POSTMODERNO / POSTMODERNITÀ
Più che una delimitazione cronologica, sia l’aggettivo sostantivato che il sostantivo astratto, starebbero ad indicare una situazione, uno stato, una condizione, una sensibilità letteraria, artistica, filosofica e culturale in genere che si va distanziando dalla → modernità.
1. Il condizionale è d’obbligo, in quanto si ha a che fare con un termine, carico di emozionalità contrapposta, quasi una parola d’ordine, di indubbia presa sui mass media e sull’immaginario collettivo, a cui vengono assegnati significati diversi fino all’ambiguità. Usato già in saggi letterari spagnoli e statunitensi di critica letteraria degli anni ’30-40 e dallo storico A. Toynbee nel 1947 in A study of history, per indicare una nuova fase storica successiva all’età moderna, il termine ha avuto fortuna con il saggio del filosofo francese J.-F. Lyotard (La condition postmoderne, 1979) e in sede letteraria con il saggio del critico statunitense I. Hassan (The question of post-modernism, 1981).
2. Secondo i teorici del p. la cultura moderna, vale a dire la visione del mondo e della vita, tipica della vicenda storica delle società dell’Occidente post-medioevale, sarebbe giunta al suo tramonto. La condizione postmoderna renderebbe manifesti i limiti e le sue configurazioni culturali ispirate all’umanesimo antropocentrico, che ha nella scienza e nella tecnica le sue massime espressioni di razionalità e nella capacità di trasformazione industriale e di azione politica le vie per costruire il proprio destino storico ed intramondano; ed evidenzierebbe la non assolutezza delle sue grandi narrazioni («meta-racconti» nella terminologia di Lyotard), specie quelli dell’ → illuminismo, dell’idealismo, del positivismo e del marxismo, che a loro modo legittimavano filosoficamente, eticamente e politicamente l’egemonia culturale dell’Occidente. O perlomeno metterebbe in risalto che, rispetto a una «modernità solida», con le sue strutture consolidate, prevarrebbe una «modernità liquida», caratterizzata dai flussi, dai processi, dalla costante innovazione, conseguente all’irrompere delle tecnologie informatizzate, dalla globalizzazione dell’esistenza e del mercato e culturalmente dal declino della metafisica. Il sapere risulterebbe irrimediabilmente frammentato, ipotetico, situato, costituzionalmente in itinere, insormontabilmente storico-culturale. Contenutisticamente assisteremmo alla motiplicazione delle Weltanschauung e delle fedi, che danno spettacolo di sé e che diventano piuttosto merce di consumo massmediologico, senza che nessuna possa di diritto imporsi alle altre come più vera. Al massimo può trovare pragmaticamente maggior accoglienza rispetto alle altre. Più che un sapere che definisce, avremmo a che fare con un sapere che parla, narra, racconta delle cose-eventi o di sé, che interpreta e produce nuove o rinnovate comprensioni (che «sfondano» le comprensioni precedenti, più che «fondare» posizioni) o semplicemente che opera «tecnologicamente» sul reale o lo «simula virtualmente».
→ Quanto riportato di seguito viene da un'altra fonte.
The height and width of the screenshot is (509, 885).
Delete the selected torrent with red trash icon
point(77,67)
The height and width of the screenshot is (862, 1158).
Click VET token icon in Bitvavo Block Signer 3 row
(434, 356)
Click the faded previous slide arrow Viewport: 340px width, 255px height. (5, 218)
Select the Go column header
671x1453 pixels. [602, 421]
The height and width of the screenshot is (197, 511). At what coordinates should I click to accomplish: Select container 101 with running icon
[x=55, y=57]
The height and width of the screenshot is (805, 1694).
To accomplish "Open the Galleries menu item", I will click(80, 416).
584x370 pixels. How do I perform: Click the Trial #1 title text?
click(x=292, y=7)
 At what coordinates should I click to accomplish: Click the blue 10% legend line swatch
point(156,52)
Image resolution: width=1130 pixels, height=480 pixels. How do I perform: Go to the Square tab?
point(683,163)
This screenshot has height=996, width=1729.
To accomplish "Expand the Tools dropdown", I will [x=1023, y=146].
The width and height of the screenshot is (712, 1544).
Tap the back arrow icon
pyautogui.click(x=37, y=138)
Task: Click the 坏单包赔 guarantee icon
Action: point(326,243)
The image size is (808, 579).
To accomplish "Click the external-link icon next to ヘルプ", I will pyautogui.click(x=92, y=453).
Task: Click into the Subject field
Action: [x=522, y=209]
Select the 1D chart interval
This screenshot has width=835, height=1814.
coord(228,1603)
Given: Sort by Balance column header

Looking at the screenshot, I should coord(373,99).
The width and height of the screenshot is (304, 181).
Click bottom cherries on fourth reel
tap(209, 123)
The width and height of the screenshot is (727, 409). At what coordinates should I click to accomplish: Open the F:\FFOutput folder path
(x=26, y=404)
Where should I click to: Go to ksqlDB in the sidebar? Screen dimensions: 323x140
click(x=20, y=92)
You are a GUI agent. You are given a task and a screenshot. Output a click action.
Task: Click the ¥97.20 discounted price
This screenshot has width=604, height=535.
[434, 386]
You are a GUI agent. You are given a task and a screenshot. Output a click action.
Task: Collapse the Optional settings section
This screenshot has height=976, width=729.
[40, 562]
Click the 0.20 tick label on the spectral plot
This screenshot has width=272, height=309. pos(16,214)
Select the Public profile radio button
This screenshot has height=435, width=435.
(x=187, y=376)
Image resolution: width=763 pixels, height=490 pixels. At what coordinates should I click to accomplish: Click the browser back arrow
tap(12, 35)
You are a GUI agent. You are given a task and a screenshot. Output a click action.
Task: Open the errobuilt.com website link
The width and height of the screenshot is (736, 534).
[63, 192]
3. Considerato da Habermas come segno della crisi in cui versa il progetto emancipativo della modernità, esaltato o bollato come «pensiero debole» (che si appoggia ed oltrepassa la critica culturale di Nietzsche e Heidegger), tacciato di rimettere in corso posizioni pre-moderne o reazionarie, il p. esprime a suo modo il vasto → pluralismo e la complessità sociale contemporanea. In tal senso costituisce un utile termine di confronto per la pratica educativa e la ricerca pedagogica, chiamata oggi, sempre più, a non fermarsi a soluzioni tecniche, ma a ripensare globalmente la cultura formativa.
Bibliografia
Lyotard J.-F., La condizione postmoderna, Milano, Feltrinelli, 1981; Vattimo G. - P. A. Rovatti (Edd.), Il pensiero debole, Ibid., 1983; Vattimo G., La fine della modernità, Milano, Garzanti, 1985; Habermas L, Il discorso filosofico della modernità, Roma / Bari, Laterza, 1987; Bauman Z., Modernità Liquida, Ibid., 2002; Chiurazzi G., Il p., Milano, Mondadori, 2002; Ambrosi E., Il bello del relativismo, Venezia, Marsilio, 2005; Bauman Z., Il disagio della p., Milano, Mondadori, 2007.